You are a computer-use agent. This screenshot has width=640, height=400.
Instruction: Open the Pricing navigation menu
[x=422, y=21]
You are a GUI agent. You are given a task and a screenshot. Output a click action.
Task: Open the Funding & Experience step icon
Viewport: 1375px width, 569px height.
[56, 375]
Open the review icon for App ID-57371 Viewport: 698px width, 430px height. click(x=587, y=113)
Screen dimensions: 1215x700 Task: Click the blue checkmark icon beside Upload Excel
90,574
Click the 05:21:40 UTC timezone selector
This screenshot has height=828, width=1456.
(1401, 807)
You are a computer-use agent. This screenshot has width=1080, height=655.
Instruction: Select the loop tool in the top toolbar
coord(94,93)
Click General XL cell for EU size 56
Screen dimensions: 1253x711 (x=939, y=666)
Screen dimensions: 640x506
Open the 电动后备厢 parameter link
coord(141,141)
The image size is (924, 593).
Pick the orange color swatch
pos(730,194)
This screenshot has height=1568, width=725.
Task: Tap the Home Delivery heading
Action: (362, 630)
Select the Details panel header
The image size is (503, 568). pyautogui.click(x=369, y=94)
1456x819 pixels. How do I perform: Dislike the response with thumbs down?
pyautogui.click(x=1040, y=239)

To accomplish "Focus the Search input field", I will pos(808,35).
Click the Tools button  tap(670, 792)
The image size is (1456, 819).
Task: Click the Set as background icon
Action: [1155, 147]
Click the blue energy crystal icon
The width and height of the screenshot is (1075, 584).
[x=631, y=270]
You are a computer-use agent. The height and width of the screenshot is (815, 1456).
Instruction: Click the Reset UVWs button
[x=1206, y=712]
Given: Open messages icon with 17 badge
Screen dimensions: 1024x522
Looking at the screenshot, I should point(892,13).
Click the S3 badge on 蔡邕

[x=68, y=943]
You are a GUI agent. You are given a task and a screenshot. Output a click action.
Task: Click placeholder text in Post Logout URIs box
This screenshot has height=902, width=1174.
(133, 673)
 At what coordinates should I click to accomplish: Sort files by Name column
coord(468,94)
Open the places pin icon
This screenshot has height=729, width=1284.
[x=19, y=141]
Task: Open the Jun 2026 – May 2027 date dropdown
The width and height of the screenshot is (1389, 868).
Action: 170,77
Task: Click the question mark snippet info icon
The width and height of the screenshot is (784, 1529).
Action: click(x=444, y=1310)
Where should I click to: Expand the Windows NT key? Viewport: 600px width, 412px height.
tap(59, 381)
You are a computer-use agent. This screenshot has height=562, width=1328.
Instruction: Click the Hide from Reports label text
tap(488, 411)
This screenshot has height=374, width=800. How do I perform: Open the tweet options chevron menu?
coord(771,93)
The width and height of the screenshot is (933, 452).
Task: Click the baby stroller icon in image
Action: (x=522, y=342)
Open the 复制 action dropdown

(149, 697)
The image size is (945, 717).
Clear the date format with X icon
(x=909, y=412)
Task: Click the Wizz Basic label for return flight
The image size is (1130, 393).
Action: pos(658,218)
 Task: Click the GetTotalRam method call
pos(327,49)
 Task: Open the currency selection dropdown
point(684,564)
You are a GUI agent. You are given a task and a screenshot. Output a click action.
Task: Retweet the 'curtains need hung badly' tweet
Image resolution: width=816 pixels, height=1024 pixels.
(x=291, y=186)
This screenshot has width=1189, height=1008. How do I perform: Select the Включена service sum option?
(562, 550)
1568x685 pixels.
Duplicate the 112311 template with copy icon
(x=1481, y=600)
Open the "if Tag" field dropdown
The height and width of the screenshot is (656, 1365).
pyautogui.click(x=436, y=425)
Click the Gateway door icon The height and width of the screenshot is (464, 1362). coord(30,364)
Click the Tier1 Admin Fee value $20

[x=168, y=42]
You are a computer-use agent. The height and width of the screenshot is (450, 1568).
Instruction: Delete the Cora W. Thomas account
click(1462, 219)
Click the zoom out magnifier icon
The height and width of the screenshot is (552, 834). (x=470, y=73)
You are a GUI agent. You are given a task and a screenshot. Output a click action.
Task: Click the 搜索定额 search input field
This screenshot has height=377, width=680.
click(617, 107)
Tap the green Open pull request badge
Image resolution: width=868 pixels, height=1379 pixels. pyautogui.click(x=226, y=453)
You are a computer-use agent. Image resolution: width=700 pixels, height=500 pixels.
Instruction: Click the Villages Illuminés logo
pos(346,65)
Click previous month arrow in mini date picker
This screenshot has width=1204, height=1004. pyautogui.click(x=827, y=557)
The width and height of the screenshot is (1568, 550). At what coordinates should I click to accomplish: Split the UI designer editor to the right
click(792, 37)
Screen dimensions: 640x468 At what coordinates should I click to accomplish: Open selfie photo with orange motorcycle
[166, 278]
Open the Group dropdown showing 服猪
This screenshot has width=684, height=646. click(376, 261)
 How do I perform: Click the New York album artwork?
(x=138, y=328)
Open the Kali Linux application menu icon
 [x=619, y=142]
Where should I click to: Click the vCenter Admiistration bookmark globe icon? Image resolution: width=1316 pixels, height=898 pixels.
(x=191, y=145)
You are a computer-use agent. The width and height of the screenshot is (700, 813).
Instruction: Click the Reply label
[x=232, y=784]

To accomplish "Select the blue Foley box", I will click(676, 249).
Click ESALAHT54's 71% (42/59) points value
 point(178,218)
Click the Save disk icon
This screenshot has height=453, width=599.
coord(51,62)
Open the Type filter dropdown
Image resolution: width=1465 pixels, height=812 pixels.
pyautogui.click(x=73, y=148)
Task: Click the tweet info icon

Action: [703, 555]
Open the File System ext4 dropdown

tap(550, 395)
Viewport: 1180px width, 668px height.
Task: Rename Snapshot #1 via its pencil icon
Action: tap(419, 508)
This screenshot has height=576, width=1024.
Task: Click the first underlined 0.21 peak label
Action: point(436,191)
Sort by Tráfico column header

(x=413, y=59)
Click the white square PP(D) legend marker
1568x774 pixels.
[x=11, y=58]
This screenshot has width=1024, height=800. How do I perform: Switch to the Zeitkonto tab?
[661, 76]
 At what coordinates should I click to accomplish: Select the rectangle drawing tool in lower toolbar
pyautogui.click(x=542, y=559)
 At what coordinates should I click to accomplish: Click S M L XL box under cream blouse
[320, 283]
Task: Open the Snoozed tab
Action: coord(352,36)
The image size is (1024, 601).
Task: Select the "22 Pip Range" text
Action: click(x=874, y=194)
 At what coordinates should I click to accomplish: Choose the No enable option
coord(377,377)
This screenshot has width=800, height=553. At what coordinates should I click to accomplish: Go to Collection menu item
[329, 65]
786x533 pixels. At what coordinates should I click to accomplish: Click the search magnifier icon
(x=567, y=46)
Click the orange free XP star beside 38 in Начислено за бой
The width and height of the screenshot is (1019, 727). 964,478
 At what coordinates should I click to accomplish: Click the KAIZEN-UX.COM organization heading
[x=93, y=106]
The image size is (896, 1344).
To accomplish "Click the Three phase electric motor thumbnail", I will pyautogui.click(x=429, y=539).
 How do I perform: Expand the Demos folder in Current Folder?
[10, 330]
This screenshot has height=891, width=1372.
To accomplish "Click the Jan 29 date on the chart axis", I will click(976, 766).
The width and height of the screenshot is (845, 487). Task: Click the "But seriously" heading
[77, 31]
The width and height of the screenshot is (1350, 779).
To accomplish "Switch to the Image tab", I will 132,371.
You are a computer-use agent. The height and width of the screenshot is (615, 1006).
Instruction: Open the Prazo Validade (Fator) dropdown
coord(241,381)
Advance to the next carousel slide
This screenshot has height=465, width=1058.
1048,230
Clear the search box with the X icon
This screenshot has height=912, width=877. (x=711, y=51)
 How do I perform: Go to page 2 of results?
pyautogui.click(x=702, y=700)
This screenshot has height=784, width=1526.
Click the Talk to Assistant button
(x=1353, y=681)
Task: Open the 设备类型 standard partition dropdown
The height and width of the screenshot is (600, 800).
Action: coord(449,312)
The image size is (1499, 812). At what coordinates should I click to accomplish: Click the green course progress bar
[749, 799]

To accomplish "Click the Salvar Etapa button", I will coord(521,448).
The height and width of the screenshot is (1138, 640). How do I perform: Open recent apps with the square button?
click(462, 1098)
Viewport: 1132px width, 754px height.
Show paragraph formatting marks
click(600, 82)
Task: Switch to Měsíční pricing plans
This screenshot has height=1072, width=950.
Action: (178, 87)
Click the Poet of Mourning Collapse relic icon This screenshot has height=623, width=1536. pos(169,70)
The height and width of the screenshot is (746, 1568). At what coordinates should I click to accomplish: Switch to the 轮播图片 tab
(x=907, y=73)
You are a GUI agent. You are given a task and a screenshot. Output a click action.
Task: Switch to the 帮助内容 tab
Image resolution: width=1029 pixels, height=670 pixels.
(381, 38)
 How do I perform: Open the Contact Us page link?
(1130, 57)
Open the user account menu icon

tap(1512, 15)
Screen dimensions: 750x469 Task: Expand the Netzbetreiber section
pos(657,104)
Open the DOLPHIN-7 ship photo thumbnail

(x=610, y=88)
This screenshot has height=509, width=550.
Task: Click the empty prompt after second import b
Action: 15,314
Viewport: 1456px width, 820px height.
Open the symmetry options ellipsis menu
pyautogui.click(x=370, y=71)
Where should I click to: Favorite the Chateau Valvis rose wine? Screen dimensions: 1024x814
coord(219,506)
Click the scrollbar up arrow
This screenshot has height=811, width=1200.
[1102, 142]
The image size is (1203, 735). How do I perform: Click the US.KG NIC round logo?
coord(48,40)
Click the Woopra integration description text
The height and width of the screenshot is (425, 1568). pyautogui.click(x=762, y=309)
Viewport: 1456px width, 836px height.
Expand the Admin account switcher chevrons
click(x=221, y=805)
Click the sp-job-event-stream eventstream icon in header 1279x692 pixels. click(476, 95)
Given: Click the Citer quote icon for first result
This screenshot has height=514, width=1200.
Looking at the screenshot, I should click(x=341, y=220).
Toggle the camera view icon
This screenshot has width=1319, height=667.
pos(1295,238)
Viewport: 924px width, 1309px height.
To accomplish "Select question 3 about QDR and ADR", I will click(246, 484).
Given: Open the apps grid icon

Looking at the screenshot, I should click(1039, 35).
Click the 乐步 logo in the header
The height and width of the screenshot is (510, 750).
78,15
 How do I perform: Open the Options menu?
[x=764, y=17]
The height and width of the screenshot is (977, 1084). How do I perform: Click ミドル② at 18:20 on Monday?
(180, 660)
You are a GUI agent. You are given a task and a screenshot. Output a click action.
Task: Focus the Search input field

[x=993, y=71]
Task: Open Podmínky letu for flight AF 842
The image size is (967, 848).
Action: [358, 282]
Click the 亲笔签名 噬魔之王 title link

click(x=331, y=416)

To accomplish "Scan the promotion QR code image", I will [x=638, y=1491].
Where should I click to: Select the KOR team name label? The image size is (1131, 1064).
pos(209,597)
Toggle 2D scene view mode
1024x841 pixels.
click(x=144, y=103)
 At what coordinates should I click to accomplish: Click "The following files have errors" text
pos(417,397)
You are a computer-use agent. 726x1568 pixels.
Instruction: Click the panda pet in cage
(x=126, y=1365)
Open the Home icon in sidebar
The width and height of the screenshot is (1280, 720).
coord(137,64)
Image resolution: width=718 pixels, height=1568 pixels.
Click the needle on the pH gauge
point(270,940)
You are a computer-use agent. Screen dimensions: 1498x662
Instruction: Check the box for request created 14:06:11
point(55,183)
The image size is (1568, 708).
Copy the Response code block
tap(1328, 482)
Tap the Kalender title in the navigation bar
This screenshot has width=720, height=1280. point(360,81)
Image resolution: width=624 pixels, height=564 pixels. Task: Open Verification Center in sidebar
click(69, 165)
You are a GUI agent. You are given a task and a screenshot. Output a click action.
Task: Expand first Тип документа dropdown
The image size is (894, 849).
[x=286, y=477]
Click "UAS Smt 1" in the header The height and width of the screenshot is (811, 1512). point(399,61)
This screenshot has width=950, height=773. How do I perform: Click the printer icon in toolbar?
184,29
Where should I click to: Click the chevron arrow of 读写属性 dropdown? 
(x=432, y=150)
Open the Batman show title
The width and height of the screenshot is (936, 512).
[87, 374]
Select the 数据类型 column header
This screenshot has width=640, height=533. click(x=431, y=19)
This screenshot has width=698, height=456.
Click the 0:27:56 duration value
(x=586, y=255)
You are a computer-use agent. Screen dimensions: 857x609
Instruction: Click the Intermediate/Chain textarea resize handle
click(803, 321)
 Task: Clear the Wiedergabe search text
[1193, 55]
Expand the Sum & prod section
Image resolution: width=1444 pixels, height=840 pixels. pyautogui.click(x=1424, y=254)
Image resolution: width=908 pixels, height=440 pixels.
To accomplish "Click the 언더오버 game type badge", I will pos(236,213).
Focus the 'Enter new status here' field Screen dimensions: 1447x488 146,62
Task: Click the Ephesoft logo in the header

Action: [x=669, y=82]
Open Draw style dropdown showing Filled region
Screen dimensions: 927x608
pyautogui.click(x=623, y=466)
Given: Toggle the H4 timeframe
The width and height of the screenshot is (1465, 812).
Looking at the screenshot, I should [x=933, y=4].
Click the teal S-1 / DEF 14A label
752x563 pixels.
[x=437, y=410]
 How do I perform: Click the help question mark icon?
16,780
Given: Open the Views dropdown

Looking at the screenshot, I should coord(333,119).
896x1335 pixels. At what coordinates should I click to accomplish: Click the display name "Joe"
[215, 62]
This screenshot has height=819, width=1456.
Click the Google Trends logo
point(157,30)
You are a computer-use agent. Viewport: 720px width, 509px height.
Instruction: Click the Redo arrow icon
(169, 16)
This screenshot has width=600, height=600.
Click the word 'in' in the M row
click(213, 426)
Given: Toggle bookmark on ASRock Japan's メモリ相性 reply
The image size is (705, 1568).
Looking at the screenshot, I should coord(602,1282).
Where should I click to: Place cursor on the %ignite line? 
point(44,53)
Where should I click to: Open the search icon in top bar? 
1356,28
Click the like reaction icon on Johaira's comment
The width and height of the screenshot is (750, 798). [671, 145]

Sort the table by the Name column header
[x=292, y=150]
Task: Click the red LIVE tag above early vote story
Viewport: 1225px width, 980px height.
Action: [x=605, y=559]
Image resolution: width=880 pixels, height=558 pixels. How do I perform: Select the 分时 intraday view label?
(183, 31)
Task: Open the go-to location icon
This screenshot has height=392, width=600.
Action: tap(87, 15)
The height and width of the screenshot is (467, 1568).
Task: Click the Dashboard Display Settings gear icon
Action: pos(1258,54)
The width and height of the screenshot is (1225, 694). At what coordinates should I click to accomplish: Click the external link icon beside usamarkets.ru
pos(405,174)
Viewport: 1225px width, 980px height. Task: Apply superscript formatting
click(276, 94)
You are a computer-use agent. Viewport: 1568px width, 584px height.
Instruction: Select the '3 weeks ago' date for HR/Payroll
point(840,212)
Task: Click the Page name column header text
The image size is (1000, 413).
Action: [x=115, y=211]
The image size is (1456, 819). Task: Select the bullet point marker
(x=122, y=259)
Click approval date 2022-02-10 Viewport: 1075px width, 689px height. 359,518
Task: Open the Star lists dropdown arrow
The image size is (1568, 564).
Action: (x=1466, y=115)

» **Aim of the exercise**
Return nothing but the lines from the top of the records above through the line that has "Open the review". Keep each one exact.

» **Problem solution**
You are a computer-use agent. This screenshot has width=640, height=400.
Instruction: Open the Pricing navigation menu
[x=422, y=21]
You are a GUI agent. You are given a task and a screenshot. Output a click action.
Task: Open the Funding & Experience step icon
Viewport: 1375px width, 569px height.
[56, 375]
Open the review icon for App ID-57371 Viewport: 698px width, 430px height. click(x=587, y=113)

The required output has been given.